It is not today that the retailer looks closely at the blockchain's ability to transform the market. But where does this network of transactions between two or more partners really help? Much of the industry has been working to understand how best to harness this new technology.
There are two major points that are critical part of the retail ecosystem that, from the blockchain, may have their characteristics altered - and improved.
Traceability of the supply chain: we have consumers increasingly concerned about the origin of the products they consume, and in counterpoint a high in the rates of falsification of products from various markets. With the blockchain, it is possible to trace the entire path a product travels through its production chain, ensuring security and authenticity. Here, in addition to the reduction of costs, there is an expressive gain in value and loyalty, as in the case, for example, of organic foods.
Security of direct transactions: the use of technology will increase the efficiency of direct transactions between partners, eliminating the need for intermediaries, such as banks. So-called smart contracts, coming from the blockchain, are capable of cataloging and conducting transactions through a peer-to-peer network, which replaces the traditional role generally fulfilled by financial institutions. These transactions then become automated and simplified, bringing more efficiency, agility and significant error reduction.
Most retail organizations - as in other markets - are still reluctant to see the advances and results of technology to invest in. But I believe that the sooner retailers get into this game by identifying and designing blockchain pilots, the sooner they will see a positive effect on their operations. Retailers who move quickly to understand how technology can benefit their organization by developing the skills they need will have an edge over their competitors by restructuring the hypercompetitive retail landscape.

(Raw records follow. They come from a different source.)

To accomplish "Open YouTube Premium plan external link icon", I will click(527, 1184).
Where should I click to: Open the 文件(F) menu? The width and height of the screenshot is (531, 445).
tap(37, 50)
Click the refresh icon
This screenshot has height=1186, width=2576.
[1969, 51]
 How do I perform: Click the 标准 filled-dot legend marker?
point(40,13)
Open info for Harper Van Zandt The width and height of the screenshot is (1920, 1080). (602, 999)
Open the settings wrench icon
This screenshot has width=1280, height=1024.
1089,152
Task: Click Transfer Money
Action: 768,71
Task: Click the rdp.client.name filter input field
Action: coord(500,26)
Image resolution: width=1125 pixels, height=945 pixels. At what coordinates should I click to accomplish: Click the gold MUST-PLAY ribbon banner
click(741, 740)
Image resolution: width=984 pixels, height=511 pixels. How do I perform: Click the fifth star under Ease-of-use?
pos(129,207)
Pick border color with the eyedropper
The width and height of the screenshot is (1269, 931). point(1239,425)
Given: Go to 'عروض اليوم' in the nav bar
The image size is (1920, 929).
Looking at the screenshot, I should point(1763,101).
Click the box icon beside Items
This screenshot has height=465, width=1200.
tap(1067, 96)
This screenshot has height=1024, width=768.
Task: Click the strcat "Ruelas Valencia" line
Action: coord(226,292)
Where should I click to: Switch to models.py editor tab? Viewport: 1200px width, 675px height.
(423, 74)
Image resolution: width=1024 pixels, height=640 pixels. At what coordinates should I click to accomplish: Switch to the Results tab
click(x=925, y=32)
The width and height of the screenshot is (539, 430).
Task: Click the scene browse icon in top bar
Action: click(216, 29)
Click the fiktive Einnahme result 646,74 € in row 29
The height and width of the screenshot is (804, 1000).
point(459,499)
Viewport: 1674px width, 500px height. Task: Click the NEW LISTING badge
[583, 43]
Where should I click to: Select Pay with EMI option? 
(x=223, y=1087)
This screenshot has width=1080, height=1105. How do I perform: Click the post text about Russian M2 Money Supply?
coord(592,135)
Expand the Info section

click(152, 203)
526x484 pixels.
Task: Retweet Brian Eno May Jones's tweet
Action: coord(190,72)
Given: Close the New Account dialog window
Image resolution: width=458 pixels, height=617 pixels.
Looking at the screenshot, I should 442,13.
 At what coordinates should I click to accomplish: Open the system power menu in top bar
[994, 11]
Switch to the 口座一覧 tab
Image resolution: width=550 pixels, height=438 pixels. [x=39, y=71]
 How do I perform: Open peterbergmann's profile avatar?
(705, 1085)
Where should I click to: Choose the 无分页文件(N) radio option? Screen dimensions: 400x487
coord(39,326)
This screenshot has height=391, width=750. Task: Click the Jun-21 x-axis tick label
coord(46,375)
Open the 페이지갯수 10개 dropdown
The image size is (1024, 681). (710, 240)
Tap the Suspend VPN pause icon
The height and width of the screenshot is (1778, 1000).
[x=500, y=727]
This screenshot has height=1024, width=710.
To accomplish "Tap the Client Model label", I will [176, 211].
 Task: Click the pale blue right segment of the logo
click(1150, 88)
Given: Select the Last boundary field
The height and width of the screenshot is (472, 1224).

It is important to note that in this transformation process we should avoid standard IT projects - slow to implement and slow to meet expectations. Instead, a more agile approach is needed to keep pace with blockchain, which can be summarized as starting small, testing, and eventually crashing soon, identifying what worked, re-adjusting, and validating adjusted processes quickly.
It will be necessary, of course, to rewrite the rules of the market. The challenges of finding two or more partners / suppliers interested and ready to deploy the blockchain, the need for investment in technology and the urgent change in the mentality of retailers. The bet is that this technology will be able to restructure operational models, improve their efficiency and reduce costs.